**What the exercise asks**
I'd like the entries repeated exactly, pictures omitted.
::: Records shown
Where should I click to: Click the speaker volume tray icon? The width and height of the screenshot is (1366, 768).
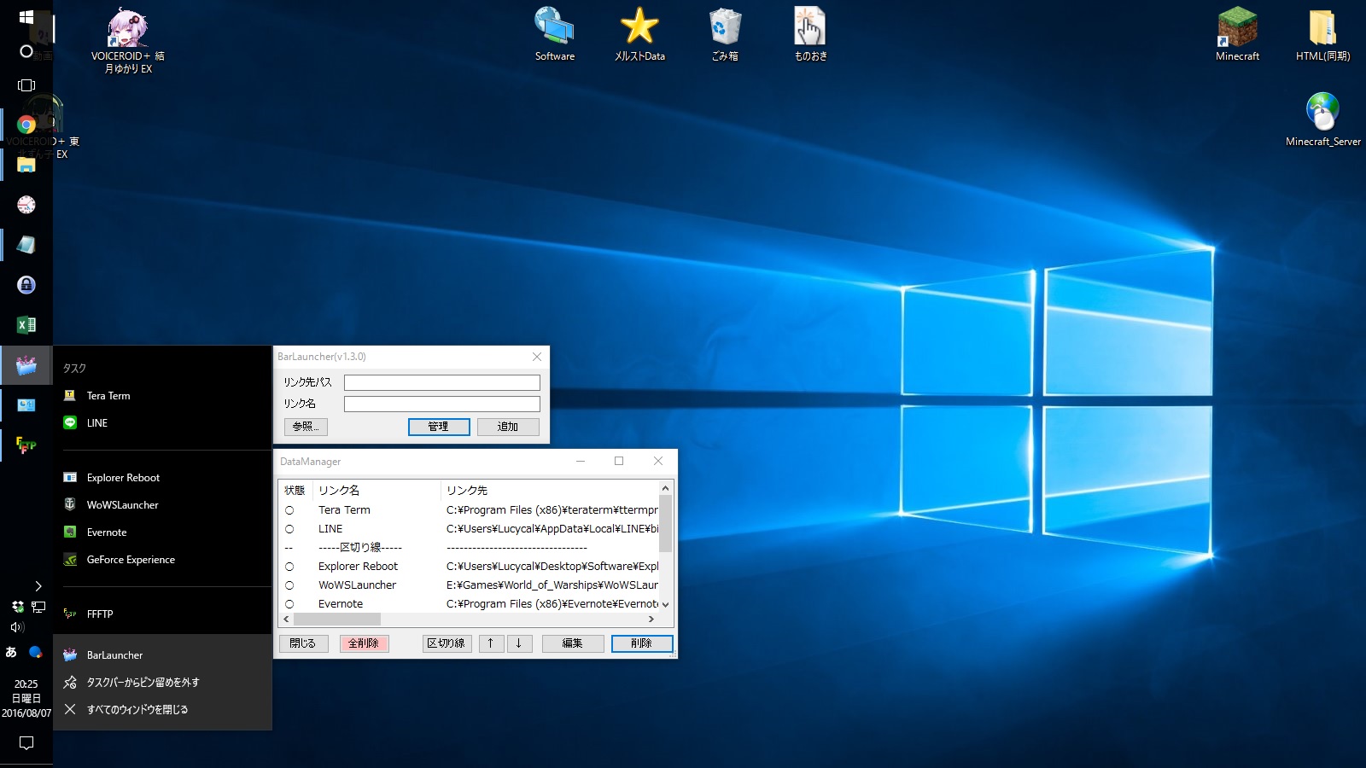(17, 627)
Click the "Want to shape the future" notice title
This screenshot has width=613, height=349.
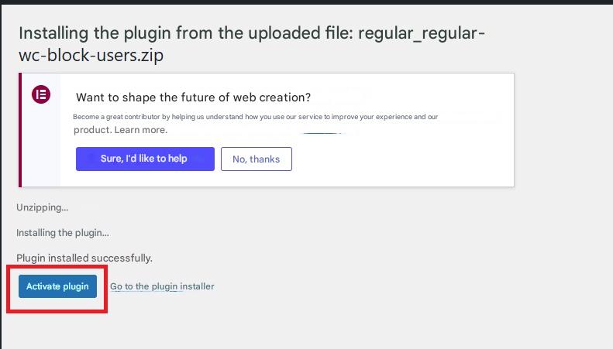pyautogui.click(x=193, y=98)
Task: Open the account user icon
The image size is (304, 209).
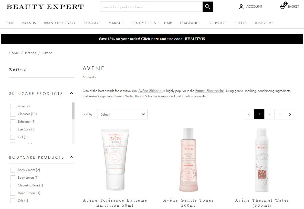Action: (x=241, y=7)
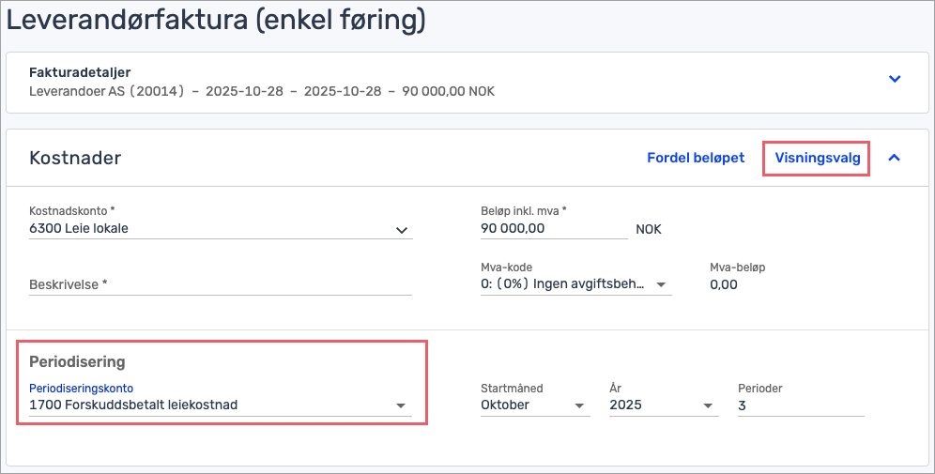Focus the Beløp inkl. mva amount field
The width and height of the screenshot is (935, 474).
click(552, 228)
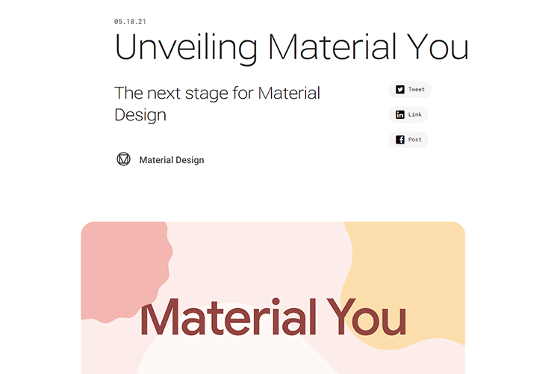Image resolution: width=560 pixels, height=374 pixels.
Task: Click the yellow blob shape in banner
Action: [x=418, y=262]
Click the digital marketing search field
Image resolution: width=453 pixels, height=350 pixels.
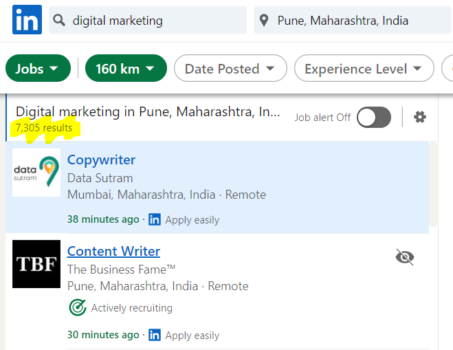pos(148,20)
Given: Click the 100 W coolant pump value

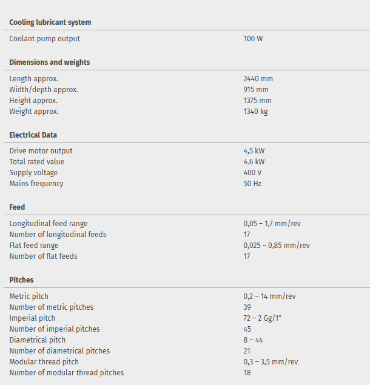Looking at the screenshot, I should coord(253,39).
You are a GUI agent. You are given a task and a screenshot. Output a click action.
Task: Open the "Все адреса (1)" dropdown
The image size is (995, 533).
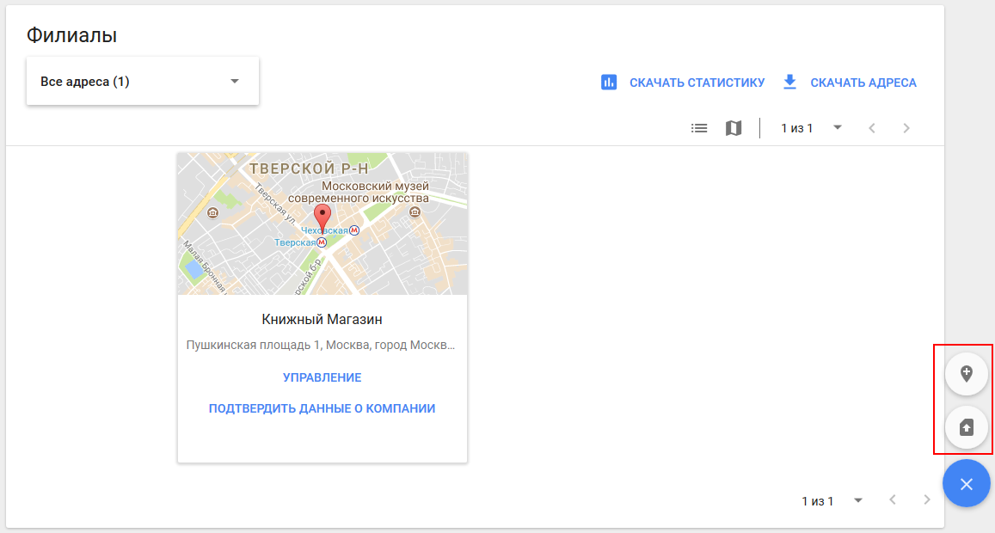point(142,82)
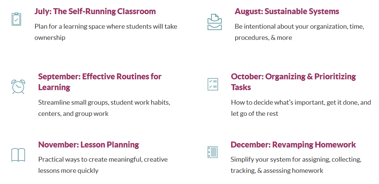Click the word 'Tasks' in October heading
The width and height of the screenshot is (379, 184).
click(x=241, y=87)
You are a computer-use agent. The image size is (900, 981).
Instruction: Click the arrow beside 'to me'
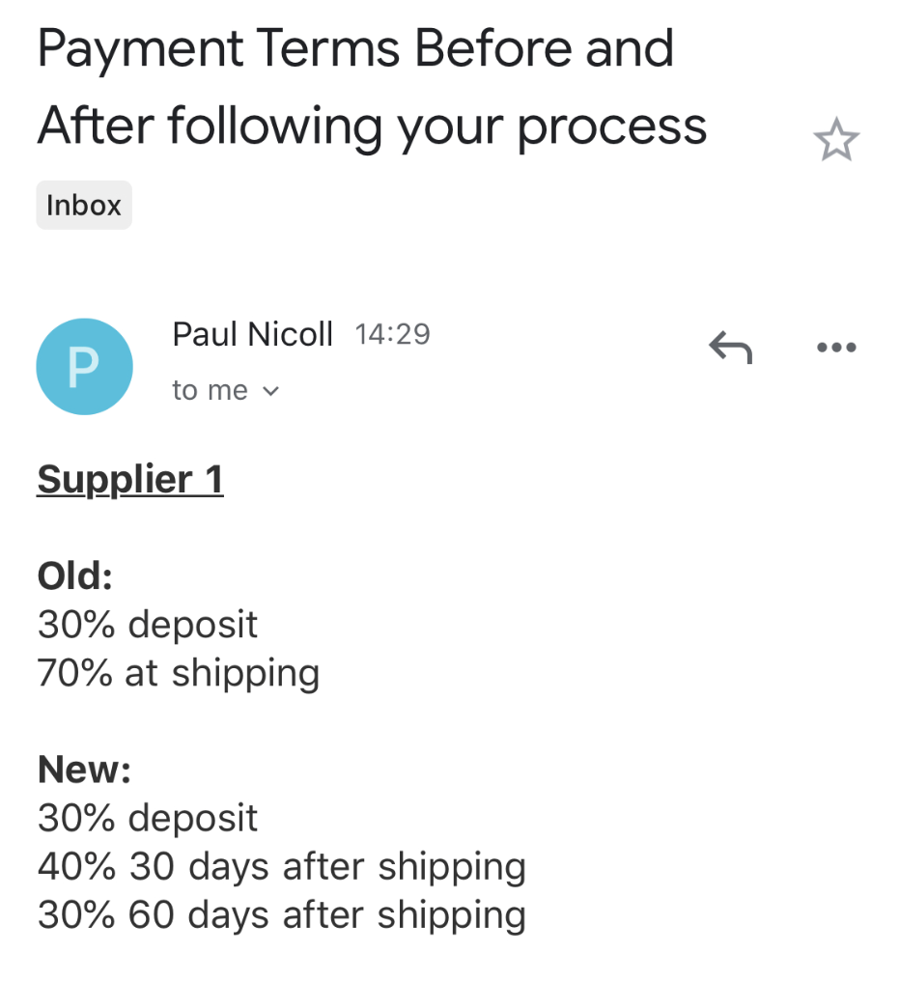click(269, 391)
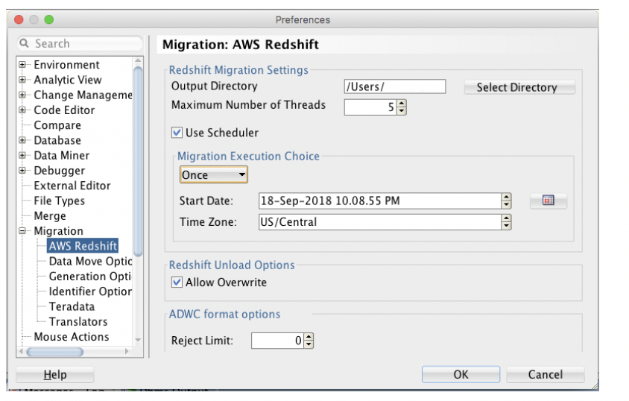
Task: Click the Select Directory button
Action: [516, 87]
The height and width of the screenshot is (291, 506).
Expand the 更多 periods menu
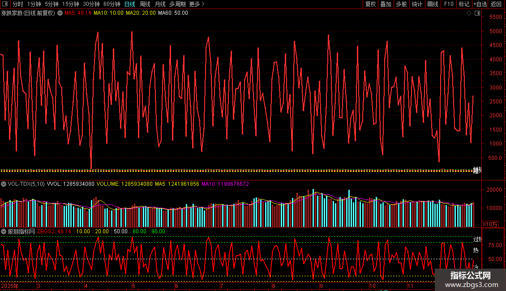(x=197, y=4)
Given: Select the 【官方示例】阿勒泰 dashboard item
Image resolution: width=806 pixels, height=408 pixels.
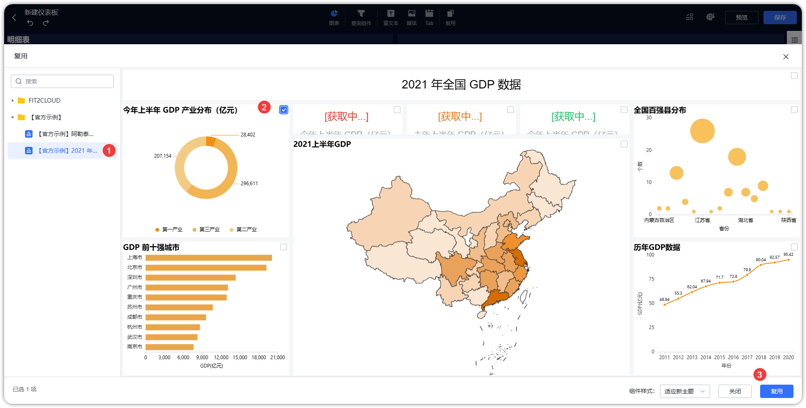Looking at the screenshot, I should tap(62, 134).
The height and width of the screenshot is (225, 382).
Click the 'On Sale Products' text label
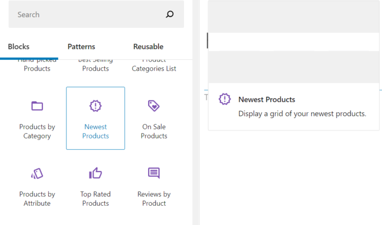click(154, 131)
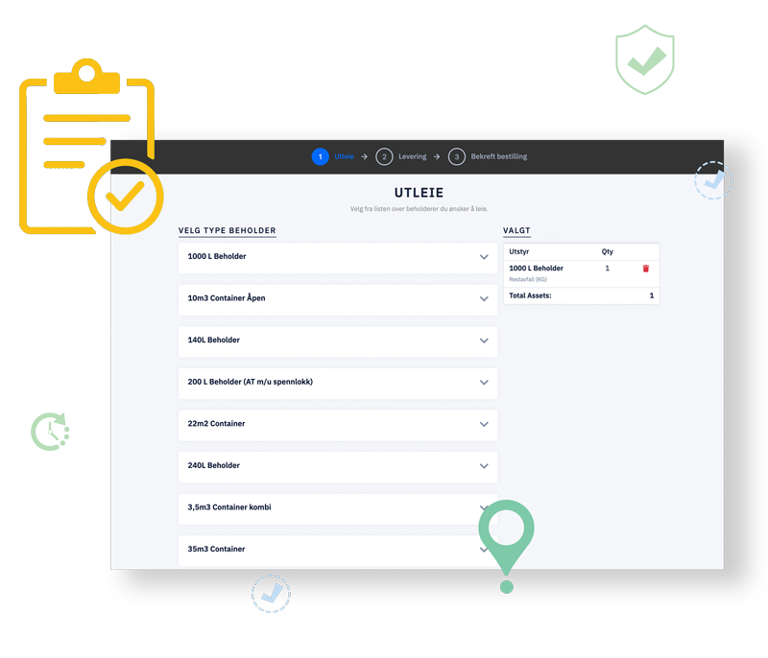Expand the 10m3 Container Åpen chevron

(x=484, y=299)
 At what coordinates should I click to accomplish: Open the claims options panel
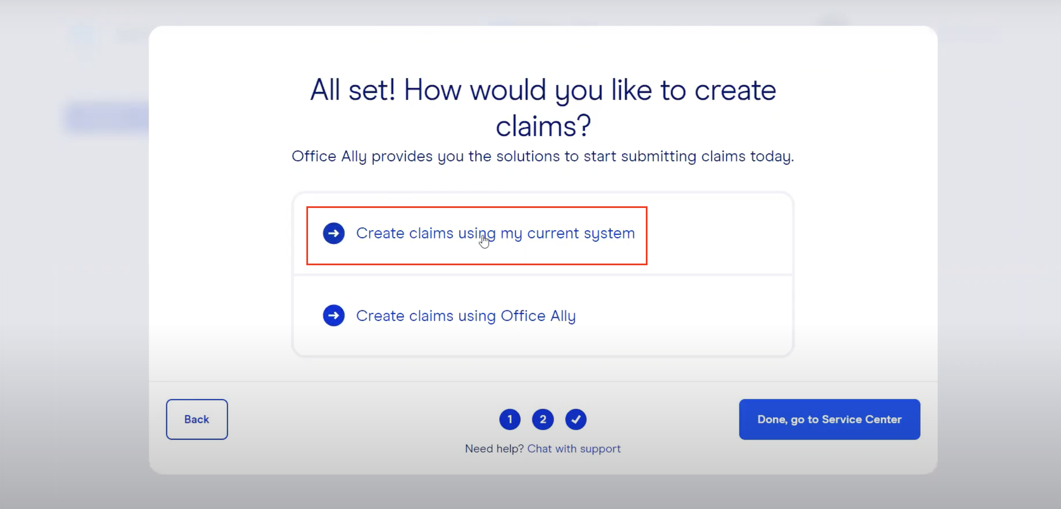(x=542, y=274)
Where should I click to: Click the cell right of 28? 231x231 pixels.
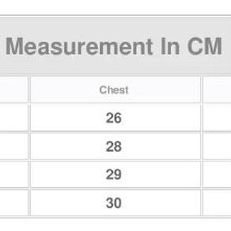(217, 146)
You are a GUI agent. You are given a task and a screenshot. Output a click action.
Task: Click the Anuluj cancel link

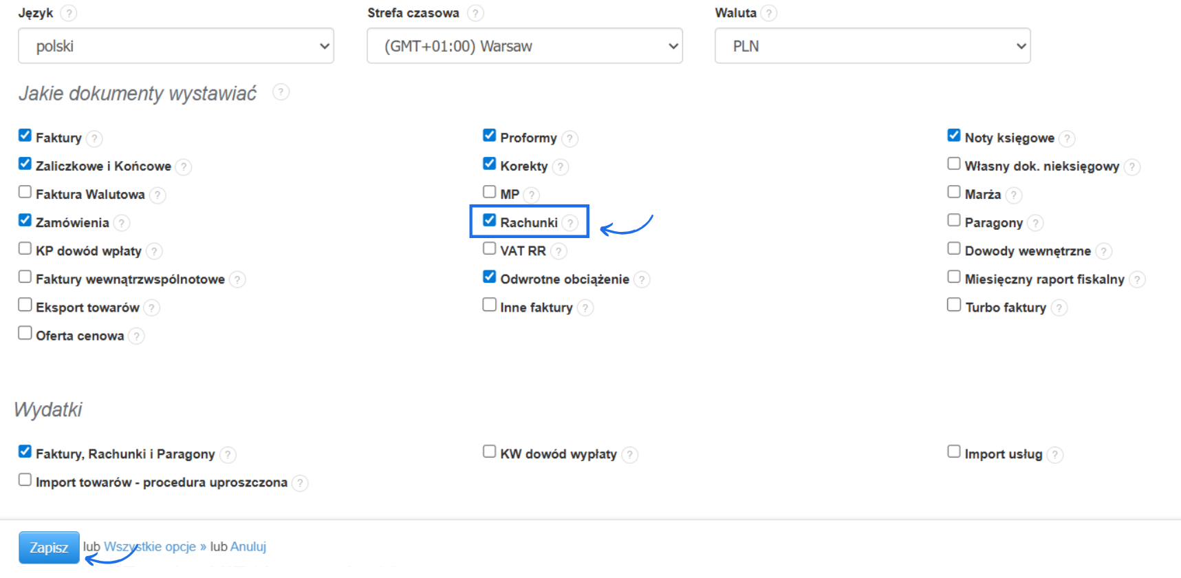pos(248,547)
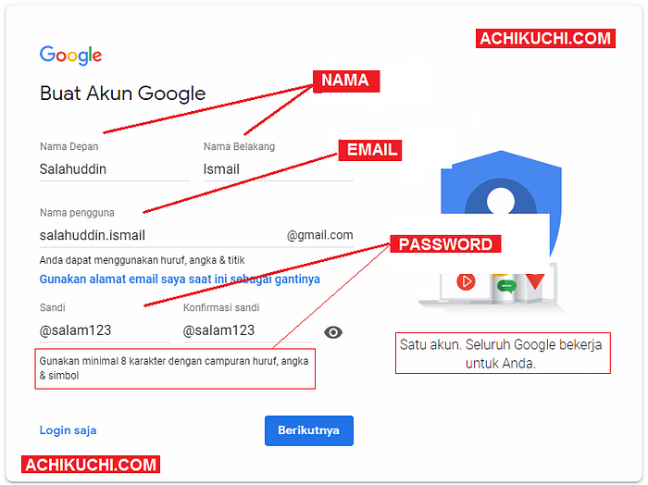Image resolution: width=648 pixels, height=485 pixels.
Task: Click the Berikutnya button
Action: (308, 430)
::::::
**Task output**
Where should I click to: Click the speaker volume tray icon? The width and height of the screenshot is (1366, 768).
(17, 627)
Click the "Want to shape the future" notice title
This screenshot has width=613, height=349.
pyautogui.click(x=193, y=98)
Task: Open the account user icon
The image size is (304, 209).
Action: (x=241, y=7)
Focus the Beløp inkl. mva amount field
The width and height of the screenshot is (935, 474).
click(552, 228)
Image resolution: width=560 pixels, height=374 pixels.
Task: Click the yellow blob shape in banner
Action: [x=418, y=262]
Click the digital marketing search field
Image resolution: width=453 pixels, height=350 pixels.
pos(148,20)
Given: Click the 100 W coolant pump value

Looking at the screenshot, I should coord(253,39).
You are a GUI agent. You are given a task and a screenshot. Output a click action.
Task: Open the "Все адреса (1)" dropdown
The image size is (995, 533).
point(142,82)
Click the word 'Tasks' in October heading
The width and height of the screenshot is (379, 184).
click(x=241, y=87)
You are a computer-use agent. The image size is (900, 981).
Instruction: Click the arrow beside 'to me'
click(269, 391)
Task: Click the Select Directory button
Action: [516, 87]
The height and width of the screenshot is (291, 506).
Expand the 更多 periods menu
(x=197, y=4)
Given: Select the 【官方示例】阿勒泰 dashboard item
Image resolution: width=806 pixels, height=408 pixels.
Looking at the screenshot, I should tap(62, 134).
The height and width of the screenshot is (225, 382).
Click the 'On Sale Products' text label
click(154, 131)
Expand the 10m3 Container Åpen chevron

(x=484, y=299)
 At what coordinates should I click to accomplish: Open the claims options panel
(x=542, y=274)
Where should I click to: Click the cell right of 28? 231x231 pixels.
(217, 146)
You are a GUI agent. You are given a task and a screenshot. Output a click action.
Task: Click the Anuluj cancel link

pos(248,547)
Image resolution: width=648 pixels, height=485 pixels.
Task: Click the Berikutnya button
Action: (308, 430)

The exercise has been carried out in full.